1.1 Changement d’opioïdes ou rotation des opioïdes hors voies d’administrations centrales

1.1.1 Généralités

la morphine (sous forme de sulfate ou de chlorhydrate), administrée par voie orale, à libération immédiate ou prolongée, ou administrée par voie injectable ;

l’hydromorphone, administrée par voie orale, à libération ou prolongée ;

l’oxycodone, administrée par voie orale, à libération immédiate ou prolongée, ou administrée par voie injectable ;

le tapentadol, administré par voie orale ;

la méthadone, administrée par voie orale ;

la buprénorphine, administrée par voie sublinguale ou injectable ;

la nalbuphine, administrée par voie injectable ;

le fentanyl, administré par voie transmuqueuse (sublinguale, gingivale, jugale, nasale), transdermique ou injectable ;

le sufentanil, administré par voie sublinguale ou injectable (IV ou péridurale) ;

la péthidine, administrée par voie injectable.

Dans les douleurs liées au cancer

Les traitements opioïdes forts sont recommandés par l’OMS en cas de douleur liée au cancer intense ou après échec des autres paliers. Ils sont parfois insuffisants pour avoir une antalgie satisfaisante (6).
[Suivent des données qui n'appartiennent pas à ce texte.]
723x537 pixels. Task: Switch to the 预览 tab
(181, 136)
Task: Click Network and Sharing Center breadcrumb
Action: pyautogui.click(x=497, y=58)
Dans certains cas, l’analgésie combinant soulagement et effets secondaires acceptables n’est pas obtenue. Dans une étude longitudinale sur 593 patients, près de 15 % d’entre eux étaient dans cette situation (7).

Dans d’autres séries, jusqu’à 30 % des patients traités par opioïdes présentaient une douleur ou des EI mal contrôlés (8, 9).

La rotation des opioïdes peut se définir comme un changement systématique et régulier d’un opioïde par un autre ou un changement de voie d’administration d’un opioïde dans le but d’améliorer la prise en charge de la douleur en évitant les effets de tolérance par tachyphylaxie.

Elle répond ainsi à cette situation clinique. Lui est préféré le terme de « changement d’opioïde ».

Le changement d’opioïdes est nécessaire pour 21 à 44 % des patients (10).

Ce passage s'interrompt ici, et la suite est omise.